Hi, I'm part of a management company for 6 houses.  It was set up as a company limited by guarantee, I think.  That seems to mean that it needs audited accounts every year.  This has been very difficult to achieve as no accountant wants the work for such a small company. One explained that it has the same liabilities for him as a large company but he can only charge a few hundred Euros....not worth his while.

So, now we are told that the management company could have been one with Shares and that this would not require fully audited accounts.

Changing over will be difficult, I'm sure.  But it may well be worthwhile in the long run.  Any advice?


----------



## STEINER (15 Oct 2012)

hi,

surely the number of financial transactions each year for this mgmt co are quite small, requiring few accountant or auditor hours.  Regardless whether the accountant or auditor charges for 3 hours or 30 hours it still should be worthwhile income for him/her.  I don't understand one of them saying not worth his while.


----------



## MisterB (15 Oct 2012)

STEINER said:


> hi,
> 
> surely the number of financial transactions each year for this mgmt co are quite small, requiring few accountant or auditor hours. Regardless whether the accountant or auditor charges for 3 hours or 30 hours it still should be worthwhile income for him/her. I don't understand one of them saying not worth his while.


 
Hi Steiner,
It appears that the 'fully audited accounts' required by one type of company has more onorous liabilities for the accountant, leaving them open to 'audit' themselves. I've tried more than one accountant and get the same outcome.


----------



## MisterB (17 Oct 2012)

I'd be grateful if anyone could explain the differences and merits in using different types of company to operate as a management company for property with shared facilities and bills? ie.

A. Company limited by shares 
B. Company limited by guarantee


----------



## Joe_90 (2 Nov 2012)

The issue is that because a company limited by guarantee can't claim the audit exemption it is now treated the same as a company with a turnover of more than €8.8m or assets of more than €4.4m.  The file is subject to monitoring from the auditors institute which means that there is a substantial amount of work that goes into the planning and performance of the audit.

It would take about 1-2 hours to produce a set of accounts but may take up to 40 to complete a full audit file.  

A company limited by guarantee is set up by 7 people none of whom own the company.  They are trustees for the assets of the company. You will find the most non of profits are CLBG cos.  

When a lot of these mgt cos were set up the solicitors did not give due consideration to the audit requirement. 

A company limited by shares has shareholders who own a percentage of the assets of the company.  It's a private company and can avail of the audit exemption.


----------



## DB74 (2 Nov 2012)

I don't think it's as simple as shares=non-audit.

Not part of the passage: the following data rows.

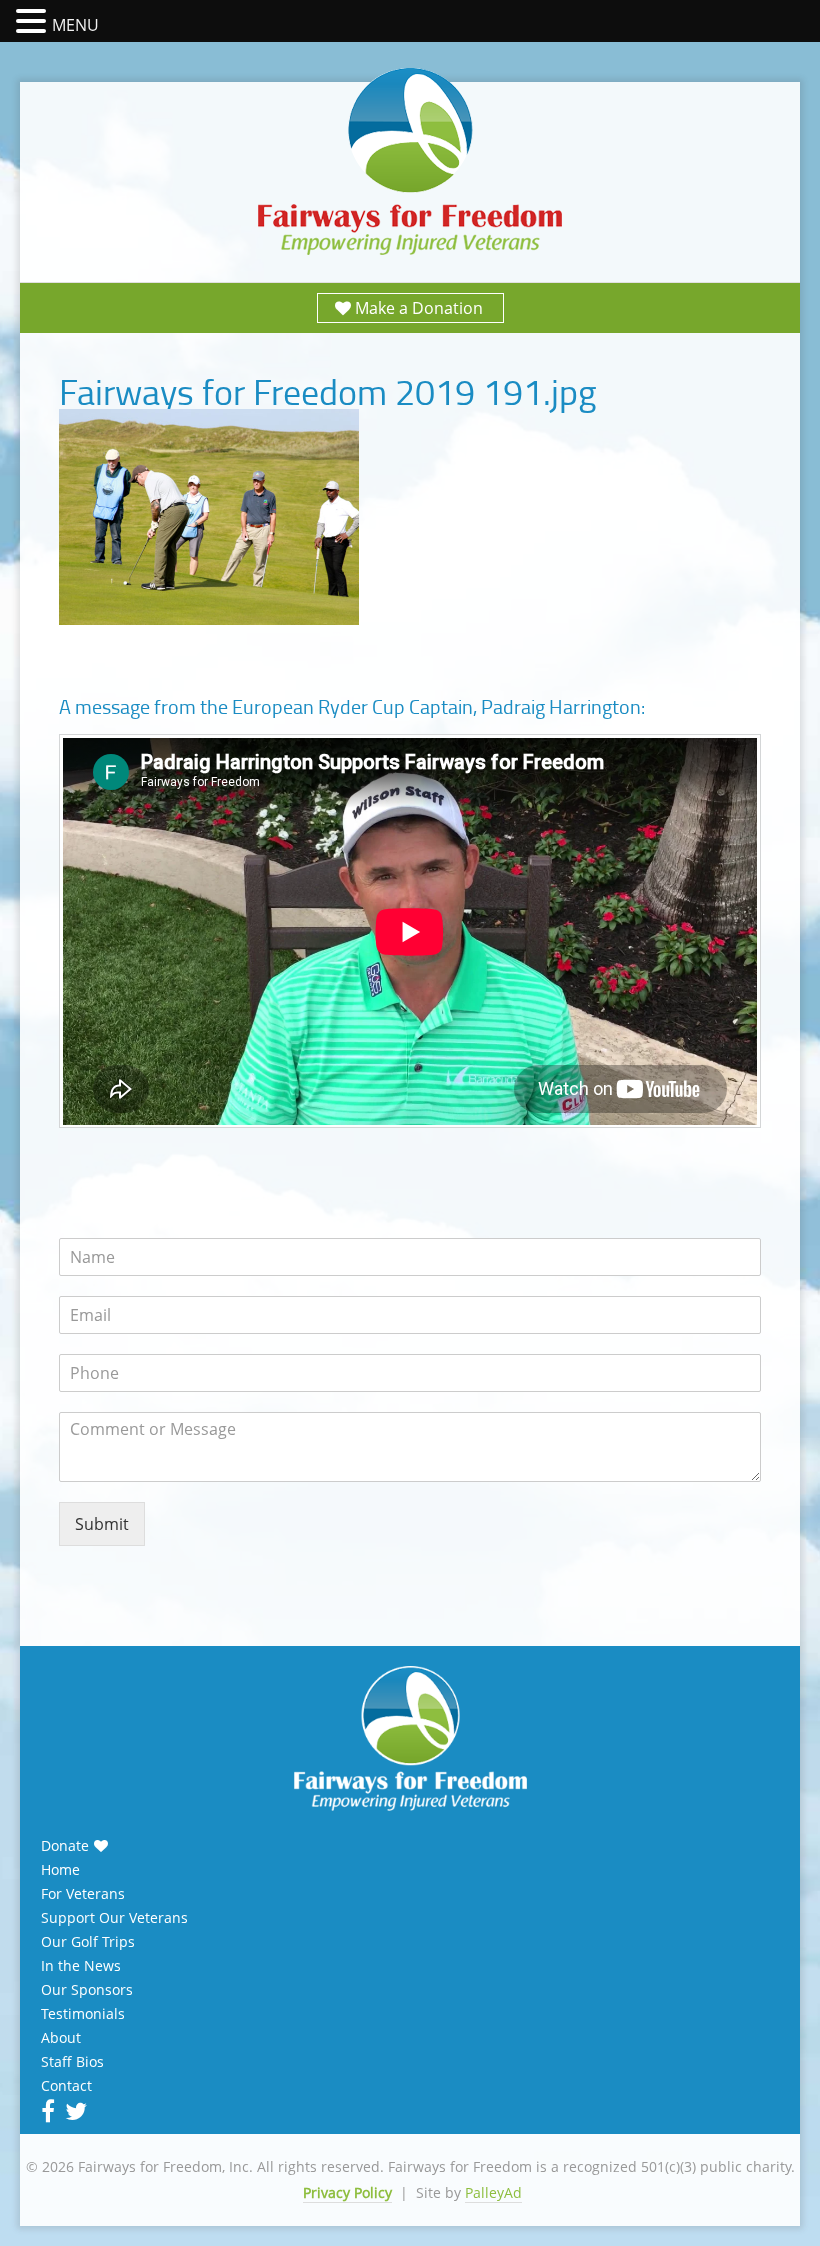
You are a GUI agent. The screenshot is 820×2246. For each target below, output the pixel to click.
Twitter (74, 2111)
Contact (66, 2086)
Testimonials (83, 2014)
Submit (102, 1524)
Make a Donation (419, 308)
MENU (75, 25)
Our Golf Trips (88, 1942)
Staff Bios (72, 2062)
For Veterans (83, 1894)
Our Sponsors (87, 1990)
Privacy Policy (347, 2192)
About (61, 2038)
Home (60, 1870)
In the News (81, 1966)
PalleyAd (493, 2192)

The Act states that not-for-profit companies may not avail of the audit exemption and a management company would (IMO) fall under that category


----------



## DB74 (2 Nov 2012)

Having said that, I don't know how you could prove that a company is not trading for a profit

How do you define "not-for-profit" anyway?


----------



## Joe_90 (3 Nov 2012)

Db74, You are correct to claim the audit exemption a company must be covered By the Companies (Amendment) Act 1986.  The Act does not apply to S2(1) (a) a company not trading for the acquisition of gain by the members.

A non for profit will have clauses in its memo and arts specifically dealing with the objectives, ongoing reward of members ie dividends, division of assets on winding up.  It will state that dividends are not to be paid to members and that the assets are to be passed to a similar organisation on winding up and not to the members.  The members get nothing from their interest in the company.

Look at this section in terms of a property management company.  The members pool their resources to manage the insurance, common areas maintenance, refuse collection ect.  If the members went as individuals to obtain services on their own, I imagine that the total costs would end up being more.  Can this be considered to be "the gain of members" I would argue that it is for the benefit of members and members alone. Then consider the term trading.  Is the collection of service charges and the engagement of service providers considered to be economic activity ie trading again I would argue that it is.  

But it is a matter of interpretation and other may take a different view of a company ltd by shares and the operation of a mgt co.

I am not a legal expert but take the view that if say Concern was a company ltd by shares it clearly would not qualify for the audit exemption as the company is not set up for the gain of members it has a much wider remit.  The members with the directors are effectively the custodians of the assets on behalf of the community being assisted not the members.


----------